I have a Problem with a HIVE table selector.
If I select this table with the table selector and execute the node, HIVE tried to parse a query as:

SELECT * FROM tablexyz

Parsing this query causes a HIVE Crash on our HIVE distribution because tablexyz is too big (at the moment 90 TB).

A workaround is to give a custom query with WHERE criteria and it works but the risiko that someone uses the Table Selector for this table is really big.

Is there a possible to avoid that table seletor on executing, starts a parse-request as
select * FROM tablexyz ?

I saw in this post

that there is a possibility with a “query optimizer” to remove select * FROM tablexyz. Is it also a work around ? Is the “query Optimizer” a node or an extension ? On the web I can’t find anything abut KNIME quer optimizer…

How is your experience with it ?

Thank you,
Roberto

One option that I see would be to encapsulate a Table selector node in a MetaNode or a component and offer the possibility to enter the table one wants to select via String Input or String Configuration. Then you could capture the name “tablexyz” or append a “LIMIT 100” after the table name.

But of course if someone would just use a table selector and manually select you forbidden table there is no obvious way to stop them. With Big Data you always have to be careful; if you try to download and select such a table you might break your system.

Hi,

this is also a workaround we follow. Only for your information a LIMIT condition doesn’t help because Hive tried anyway to parse the query on ALL partitions and crashed.

In order to avoid this Problem you must use a Criteria to reduce the Number of HIVE-Partitions which will be checked.

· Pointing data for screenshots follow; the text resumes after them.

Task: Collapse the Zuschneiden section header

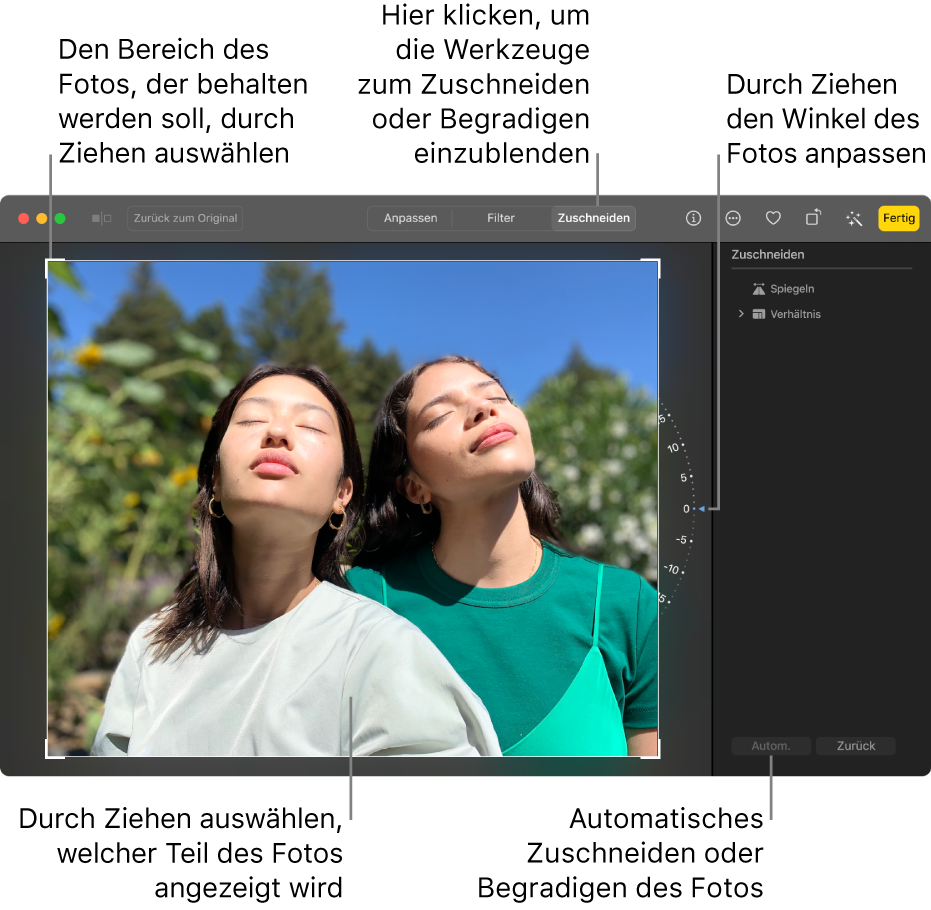Action: [x=768, y=254]
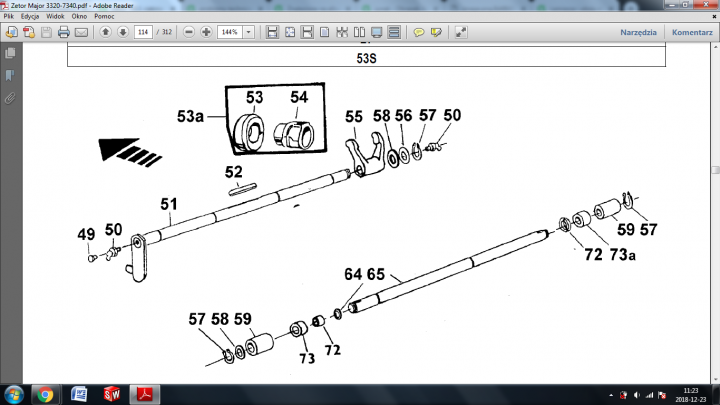Click the zoom out minus button
The width and height of the screenshot is (720, 405).
[x=188, y=32]
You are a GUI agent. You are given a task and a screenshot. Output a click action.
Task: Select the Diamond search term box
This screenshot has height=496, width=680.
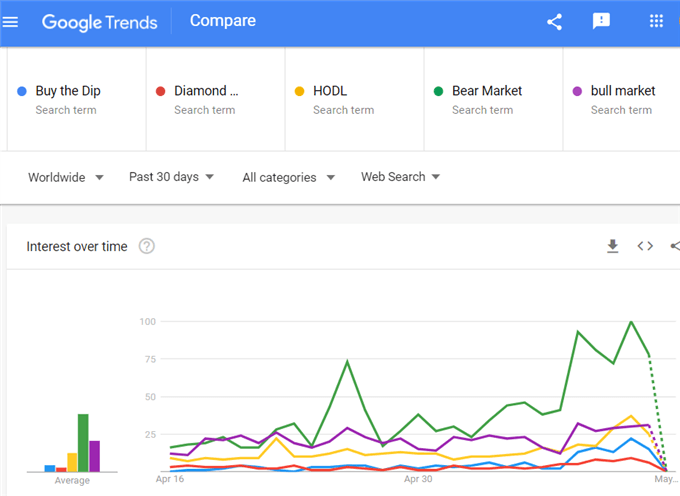(x=216, y=99)
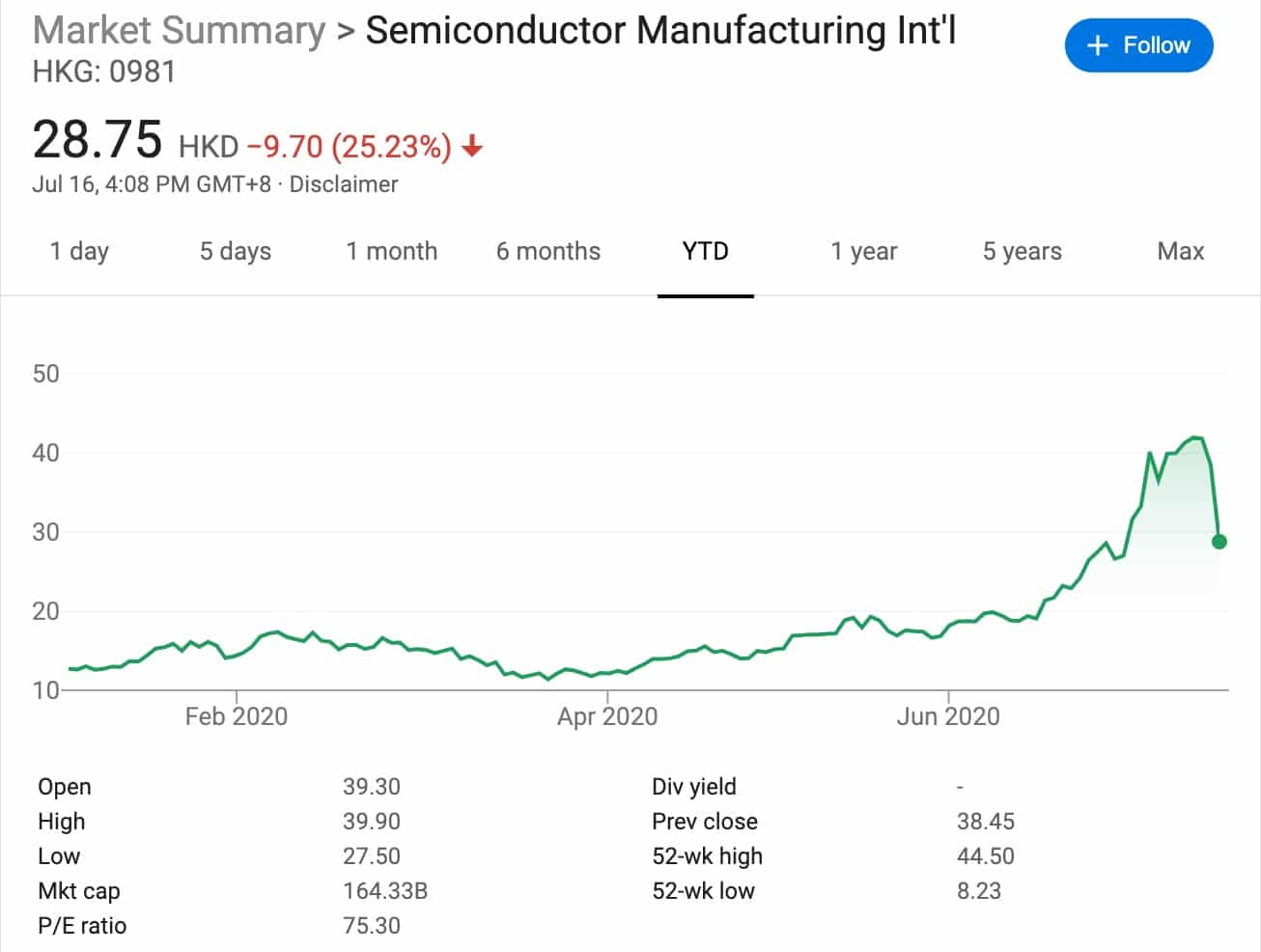Screen dimensions: 1261x952
Task: Show the Max historical chart
Action: pos(1181,251)
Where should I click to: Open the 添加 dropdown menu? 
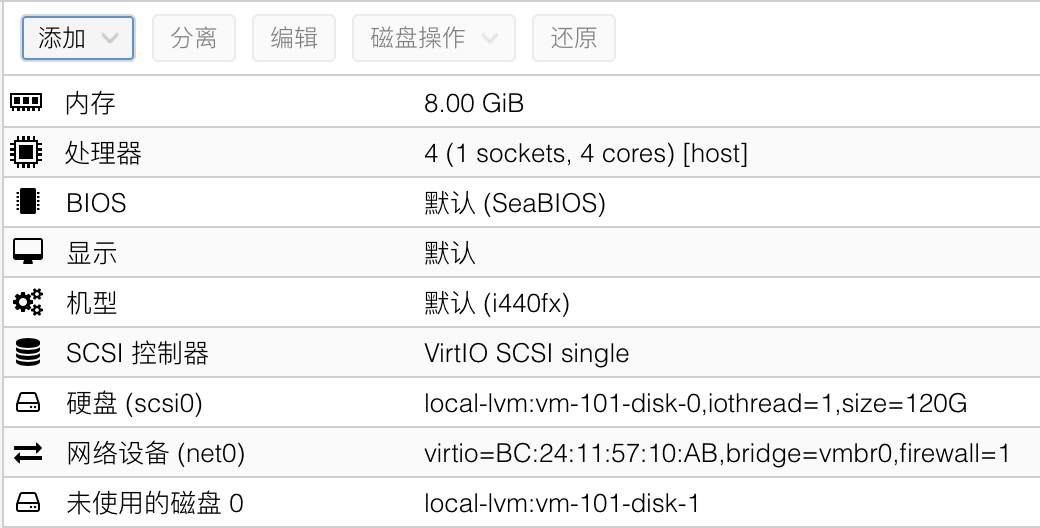pos(78,38)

Thank you anyway for your help,
Roberto

Another idea could be that you would first check the available partitions and bring that as a Flow Variable to the Metanode and use that as a first filter. Typically that should reduce the load.

Also it does make sense to provide Hive with statistics about the table via Impala (yes it sounds strange but Hive can read but not create statistics). You could also just compute INCREMENTAL stats for (new) partitions because the computation of statistics also needs some power (especially if your tabel is as large as you mentioned).

Hello @tebaldir,
did you find a solution for your problem? I wonder why the DB Table Selector node causes HIVE to crash. When executing the node itself it only sends a meta data query a la “SELECT * FROM tablexyz LIMIT 0” to the cluster to get the column names and types but does not request any data rows. So ideally Hive should only look at the metadata and return it without starting any compute job.
To see all the queries that are send from KNIME to the DB you can enable the JDBC logging via the Advanced tab.
Bye
Tobias

1 Like

This topic was automatically closed 182 days after the last reply. New replies are no longer allowed.